Zudem fordern Expertinnen und Experten weitere potenzielle Anpassungsmaßnahmen:

  • Flüsse renaturieren: Der Hydrologe Daniel Bachmann fordert, dass Flüsse renaturiert und so ausgebaut werden, dass sie mehr Wasser bei Starkregen aufnehmen können. Das heißt: mehr Überflutungsflächen, Polderflächen und weniger Hindernisse im Gewässer wie Brücken. Wo es die Topografie zulässt, können auch kontrollierte Rückhalteräume entlang des Flusses geschaffen werden, um die Hochwasserwelle zu kappen.
  • Klimaangepasstes Bauen: Bachmann mahnt außerdem, dass das Bauen in hochwassergefährdeten Gebieten anders gedacht werden müsse.
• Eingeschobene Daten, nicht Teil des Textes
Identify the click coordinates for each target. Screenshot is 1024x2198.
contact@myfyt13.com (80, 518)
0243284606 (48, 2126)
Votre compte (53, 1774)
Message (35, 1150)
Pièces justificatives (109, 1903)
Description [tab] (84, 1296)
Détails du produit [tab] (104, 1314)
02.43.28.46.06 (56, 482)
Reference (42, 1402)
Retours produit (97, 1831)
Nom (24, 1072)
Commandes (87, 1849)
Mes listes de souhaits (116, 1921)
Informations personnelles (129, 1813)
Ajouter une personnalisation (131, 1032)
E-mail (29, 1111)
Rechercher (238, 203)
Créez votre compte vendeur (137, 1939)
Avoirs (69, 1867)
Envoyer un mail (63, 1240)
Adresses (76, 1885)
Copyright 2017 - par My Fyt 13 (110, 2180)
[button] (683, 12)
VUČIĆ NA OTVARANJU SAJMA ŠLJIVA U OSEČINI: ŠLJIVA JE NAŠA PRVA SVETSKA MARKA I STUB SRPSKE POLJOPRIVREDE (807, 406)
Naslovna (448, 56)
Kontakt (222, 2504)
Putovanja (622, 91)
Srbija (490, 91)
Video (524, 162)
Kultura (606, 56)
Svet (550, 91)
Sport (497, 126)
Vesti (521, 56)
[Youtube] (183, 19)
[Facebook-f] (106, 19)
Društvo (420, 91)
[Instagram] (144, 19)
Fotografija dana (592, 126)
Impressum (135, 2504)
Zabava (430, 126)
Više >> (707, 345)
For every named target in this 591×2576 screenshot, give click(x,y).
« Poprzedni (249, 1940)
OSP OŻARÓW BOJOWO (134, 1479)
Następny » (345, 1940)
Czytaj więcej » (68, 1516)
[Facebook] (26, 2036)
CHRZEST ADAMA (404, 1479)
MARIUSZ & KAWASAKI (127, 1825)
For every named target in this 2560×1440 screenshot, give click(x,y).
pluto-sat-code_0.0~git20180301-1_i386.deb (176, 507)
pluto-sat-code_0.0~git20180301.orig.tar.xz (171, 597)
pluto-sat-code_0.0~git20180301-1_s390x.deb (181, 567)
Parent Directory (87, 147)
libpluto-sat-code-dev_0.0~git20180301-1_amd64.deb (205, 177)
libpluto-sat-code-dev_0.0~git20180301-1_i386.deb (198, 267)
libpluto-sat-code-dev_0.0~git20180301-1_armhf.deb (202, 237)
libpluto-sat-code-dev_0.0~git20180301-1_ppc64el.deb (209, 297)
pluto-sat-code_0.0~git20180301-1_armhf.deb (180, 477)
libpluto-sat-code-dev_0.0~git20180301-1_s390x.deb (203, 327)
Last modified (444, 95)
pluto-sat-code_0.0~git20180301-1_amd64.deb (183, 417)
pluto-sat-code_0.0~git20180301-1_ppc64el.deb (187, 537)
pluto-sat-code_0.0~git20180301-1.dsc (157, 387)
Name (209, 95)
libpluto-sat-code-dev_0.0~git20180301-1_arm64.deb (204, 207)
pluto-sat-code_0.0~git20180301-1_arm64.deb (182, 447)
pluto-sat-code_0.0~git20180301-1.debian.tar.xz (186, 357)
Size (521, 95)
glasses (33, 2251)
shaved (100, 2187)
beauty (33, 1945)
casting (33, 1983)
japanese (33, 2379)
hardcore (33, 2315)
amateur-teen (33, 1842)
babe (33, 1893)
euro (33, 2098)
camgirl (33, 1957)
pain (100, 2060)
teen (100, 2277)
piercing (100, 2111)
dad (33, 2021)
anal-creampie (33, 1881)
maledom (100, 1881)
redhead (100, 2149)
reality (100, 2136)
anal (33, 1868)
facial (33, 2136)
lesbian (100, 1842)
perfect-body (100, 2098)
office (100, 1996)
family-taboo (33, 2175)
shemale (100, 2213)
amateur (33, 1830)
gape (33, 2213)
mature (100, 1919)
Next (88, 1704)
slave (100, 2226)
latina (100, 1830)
Dabei gehe es nicht nur um den direkten Objektschutz mit Deichen oder die Erhöhung von Gebäuden. „Ideen gibt es viele“, so Bachmann, „sie alle umzusetzen ist natürlich nicht so einfach: Es braucht Zeit, Geld, Personal und manchmal scheitert es auch an gesellschaftlichen Einwänden“.

Jedoch wird das Gesetz auch von einigen Expertinnen und Experten kritisiert. Für Lukas Eiserbeck, Experte für Klimaanpassung des europäischen Zentrums für Wirtschaftsforschung Prognos, gehen die Vorgaben des KAnG nicht weit genug. Es sei lobenswert, dass sich der Bund durch das Gesetz in Sachen Klimaanpassung positioniert. Doch es fehle „die für die flächendeckende Anpassung notwendige Verbindlichkeit“. Diese entstehe erst dadurch, dass man die Klimaanpassung als Pflichtaufgabe einer jede Kommune festlege. Außerdem fordere Prognos zusätzliche Finanzierungsanreize sowohl für Länder und Kommunen als auch für private Akteure.

55 Milliarden Euro für Klimaanpassung: Das große Geld-Problem

Genau das ist das große Problem hinter der gigantischen Aufgabe für Landkreise, Städte und Kommunen: Ihnen fehlt oftmals das Geld, um die Maßnahmen umzusetzen, die Menschen und Gebäude vor Hitze oder Fluten schützen sollen. „Die Klimaanpassung wird zur kommunalen Daueraufgabe“, erklärte auch jüngst der Hauptgeschäftsführer des Städtetages, Helmut Dedy, gegenüber der Deutschen Presse-Agentur (dpa). Doch diese finanzielle Belastung müssen die Lokalen erst einmal stemmen.

Ihm zufolge schätzen Bund und Länder den Finanzbedarf für Klimaanpassungs-Maßnahmen bis 2030 auf insgesamt 55 Milliarden Euro und den Personalbedarf für die Umsetzung auf 16.200 Stellen. „Mit den bestehenden Förderprogrammen ist es unmöglich, diese nötigen Maßnahmen flächendeckend umzusetzen“, meint Dedy.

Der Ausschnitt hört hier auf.